_WHAT IS BEING ASKED_
Write out exactly the lines between the line containing "Task: Click the" and the end of the records, counting both ends, and leave out all pictures.

┌─ STUDY MATERIAL

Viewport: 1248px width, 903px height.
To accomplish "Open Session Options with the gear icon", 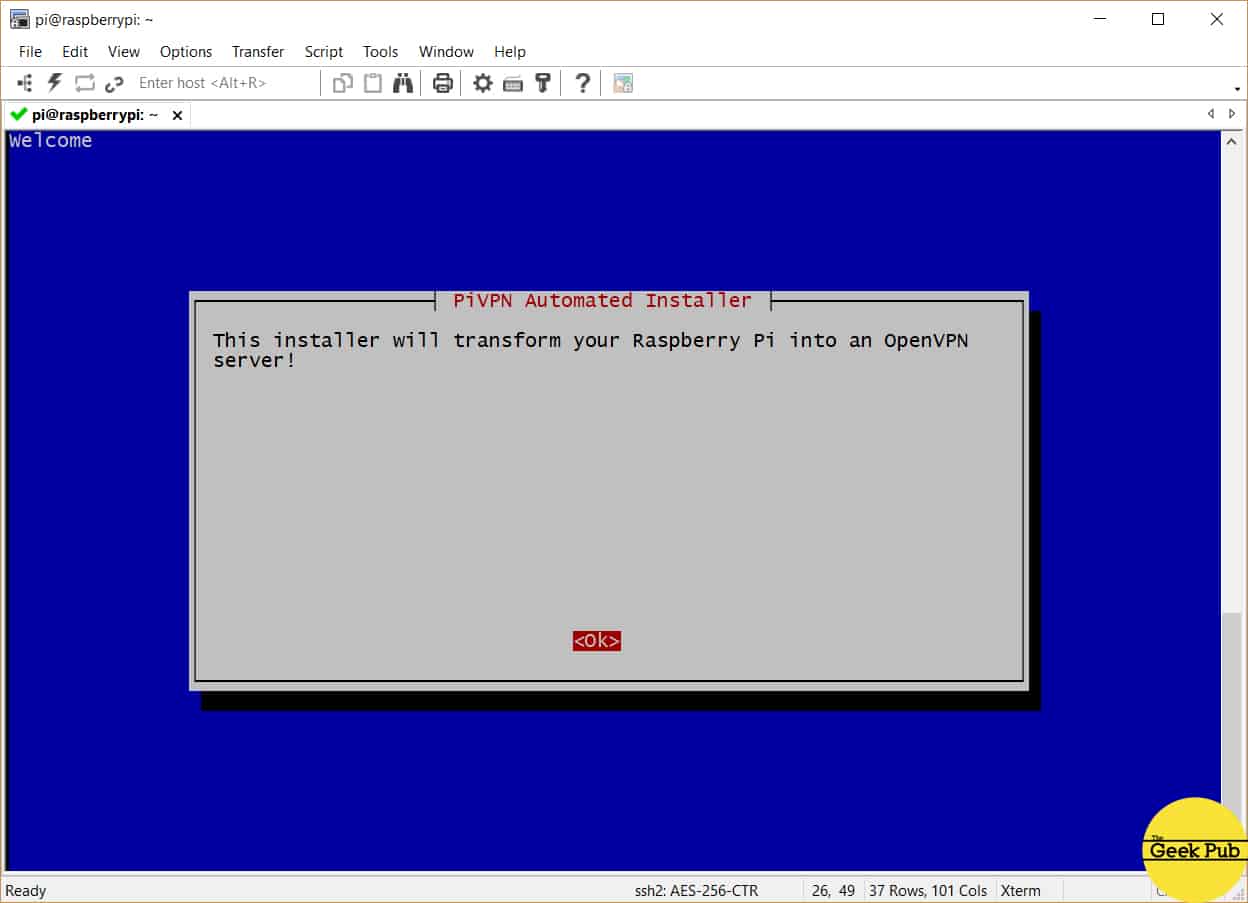I will pyautogui.click(x=482, y=83).
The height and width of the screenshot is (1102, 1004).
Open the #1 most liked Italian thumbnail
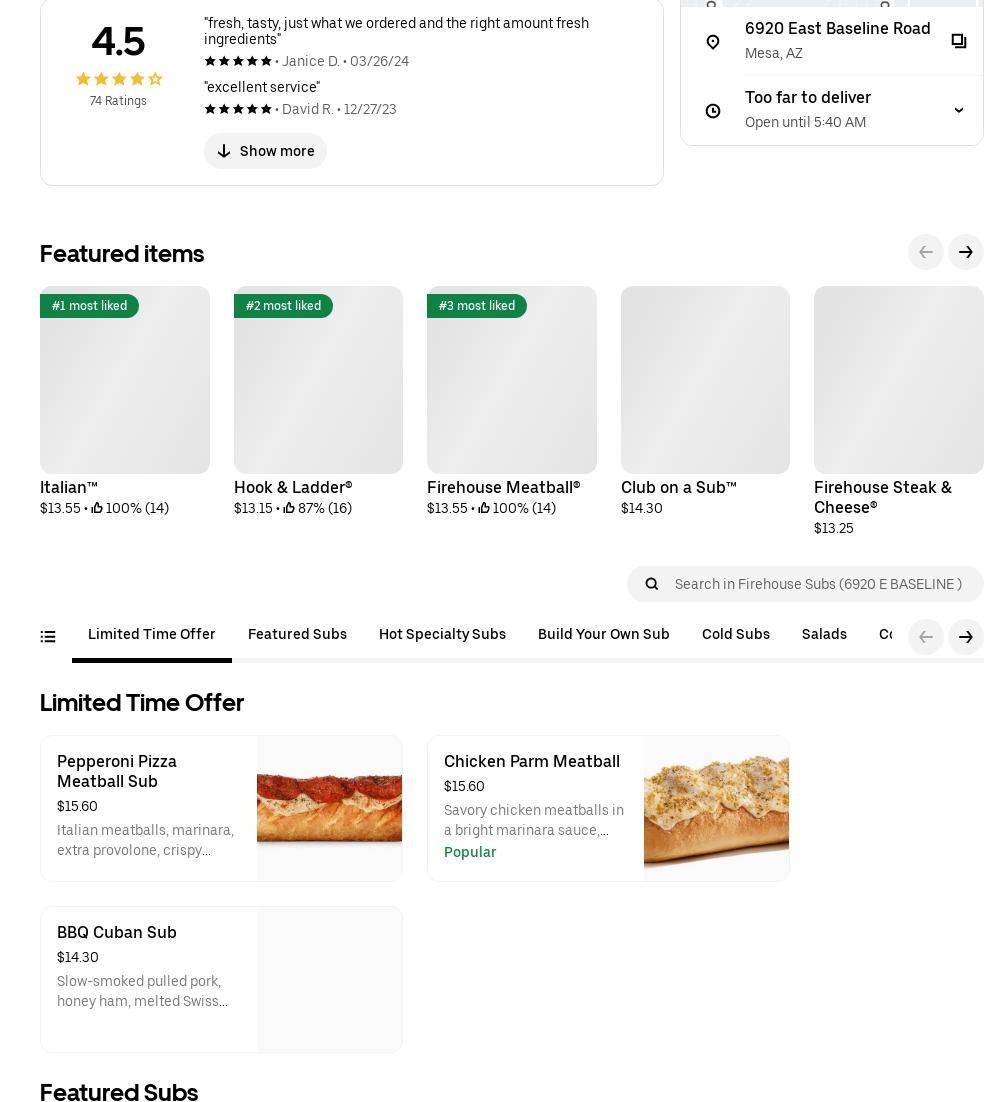[125, 380]
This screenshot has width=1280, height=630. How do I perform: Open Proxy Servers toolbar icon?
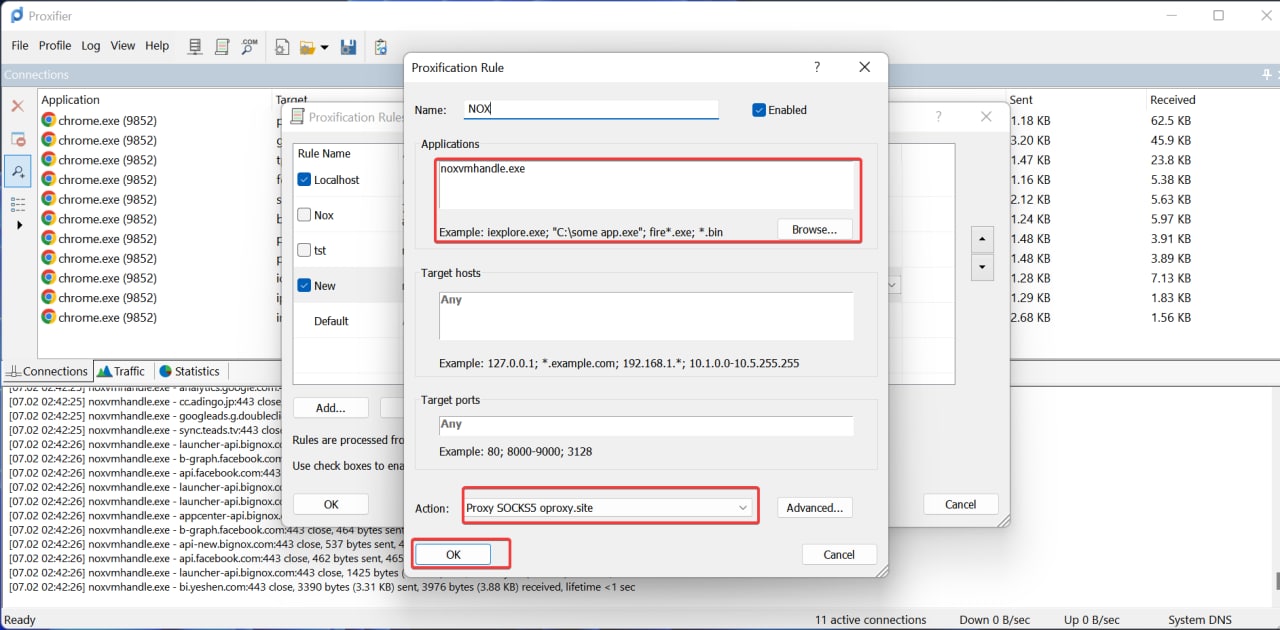point(196,46)
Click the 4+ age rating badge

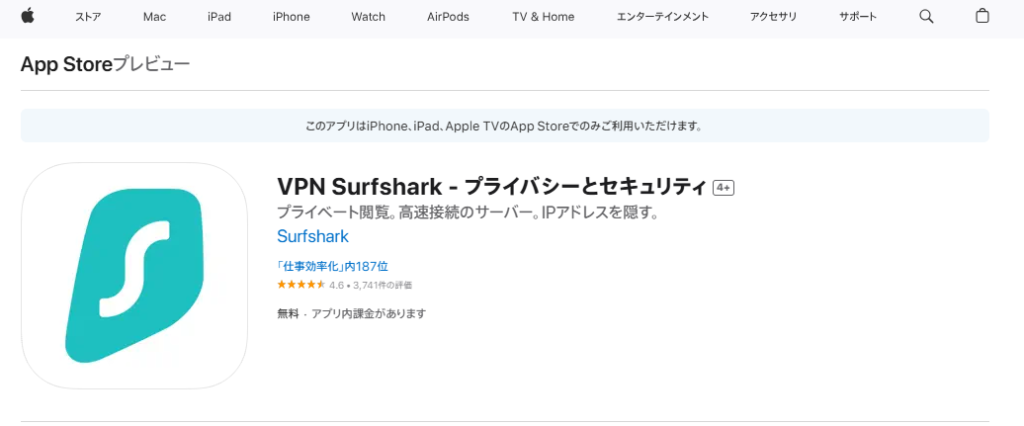tap(724, 188)
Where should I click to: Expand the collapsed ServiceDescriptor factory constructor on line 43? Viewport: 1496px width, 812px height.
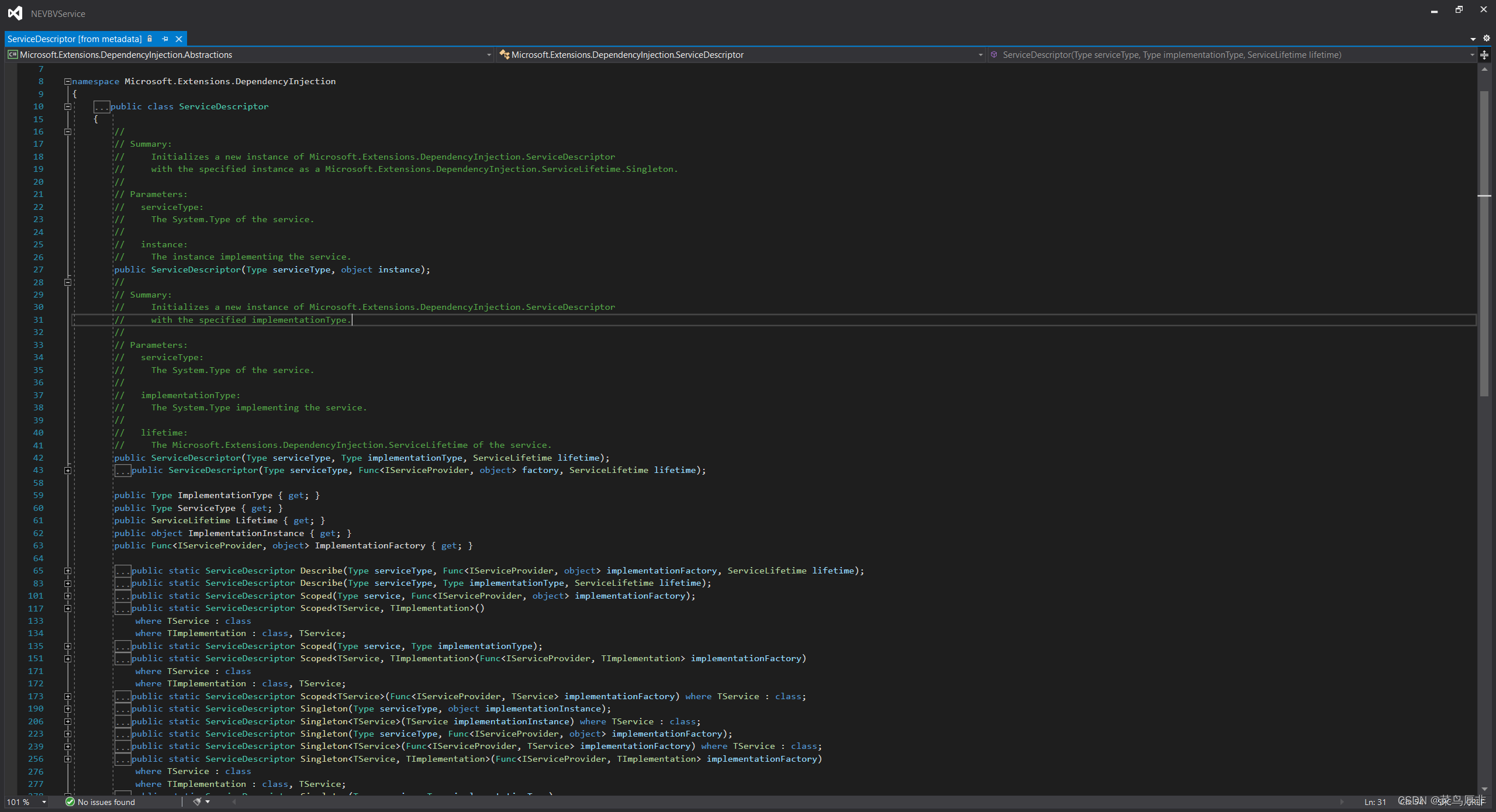pos(68,470)
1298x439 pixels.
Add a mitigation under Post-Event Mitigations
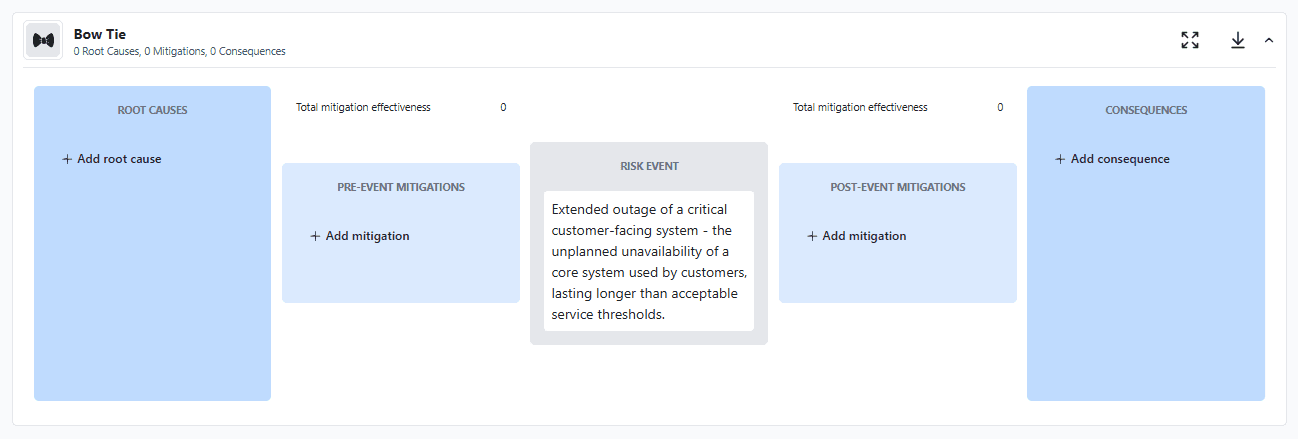coord(857,236)

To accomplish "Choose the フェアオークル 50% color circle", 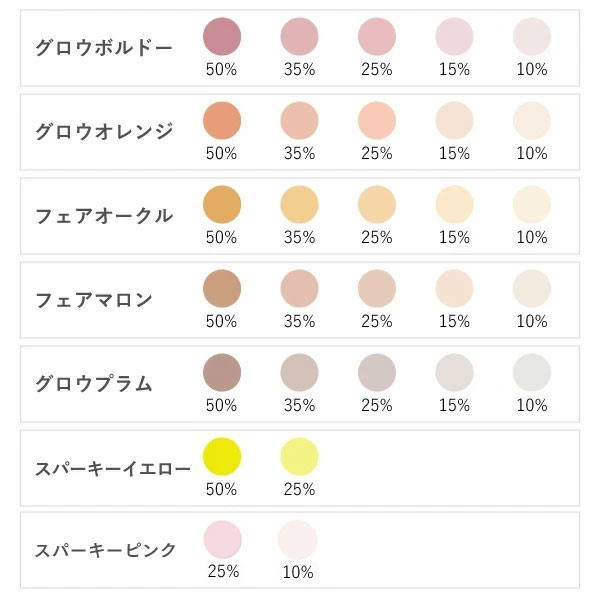I will 221,204.
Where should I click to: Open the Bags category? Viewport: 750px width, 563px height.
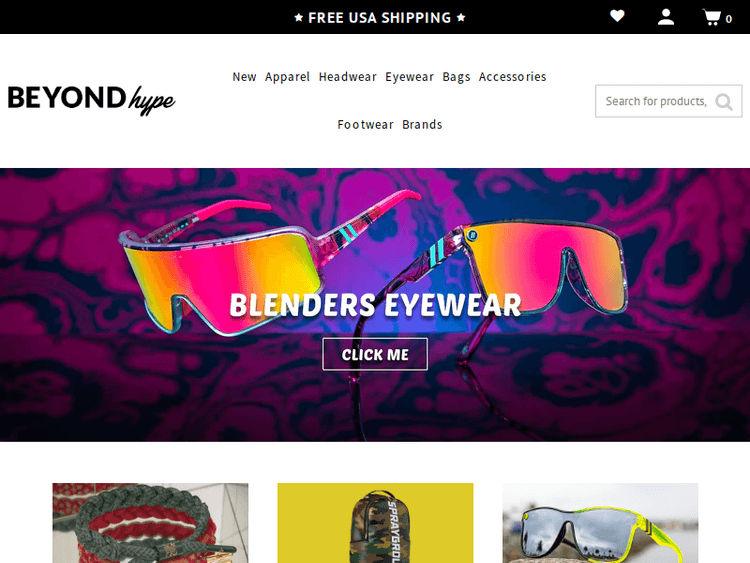456,77
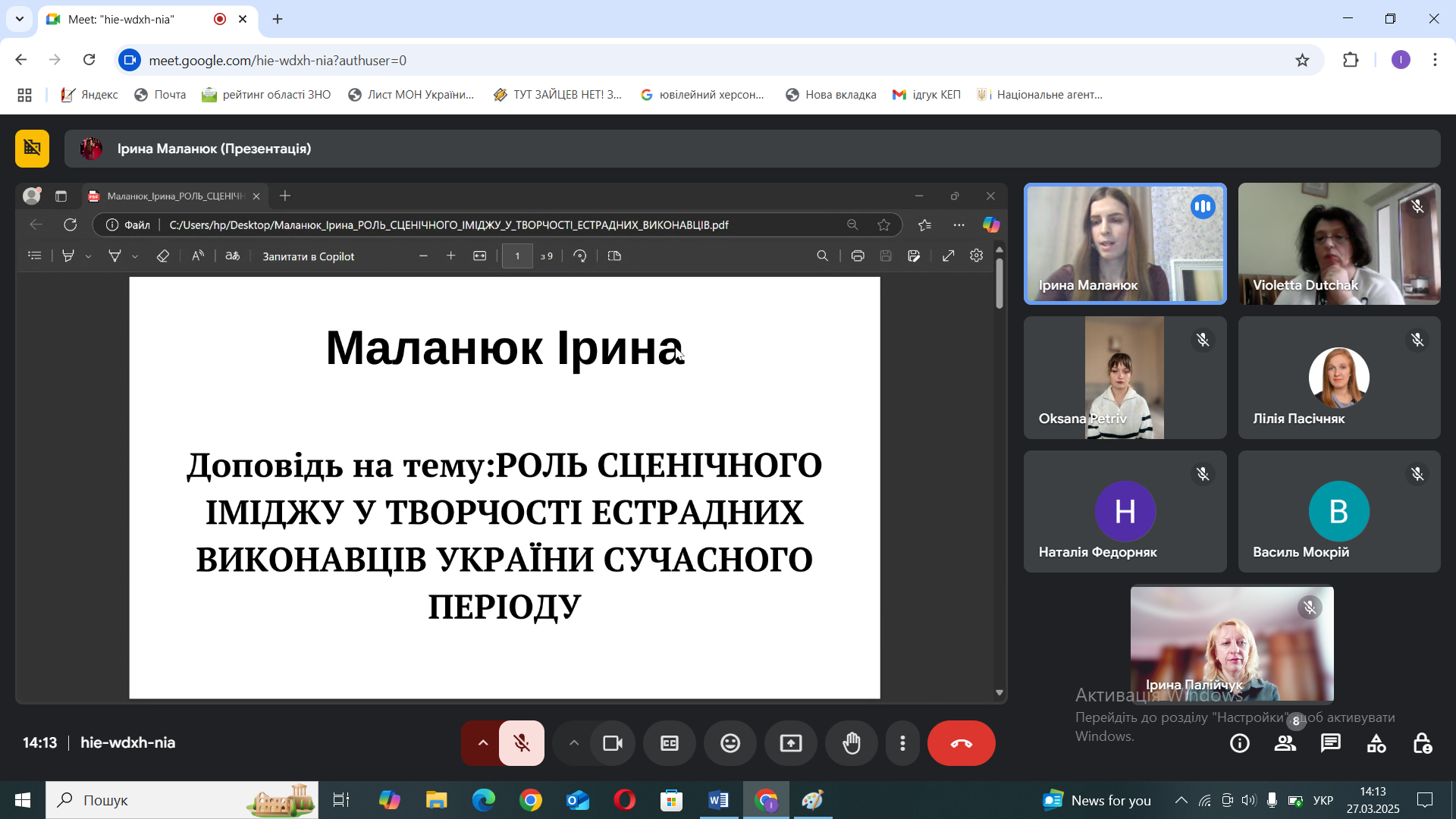Show the participants people list icon

[x=1285, y=743]
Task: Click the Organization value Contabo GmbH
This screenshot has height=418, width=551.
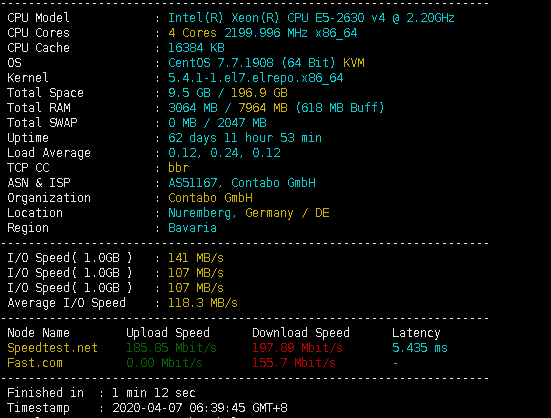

└─

_ANSWER SECTION_
Task: Click the Organization value Contabo GmbH
This screenshot has height=418, width=551.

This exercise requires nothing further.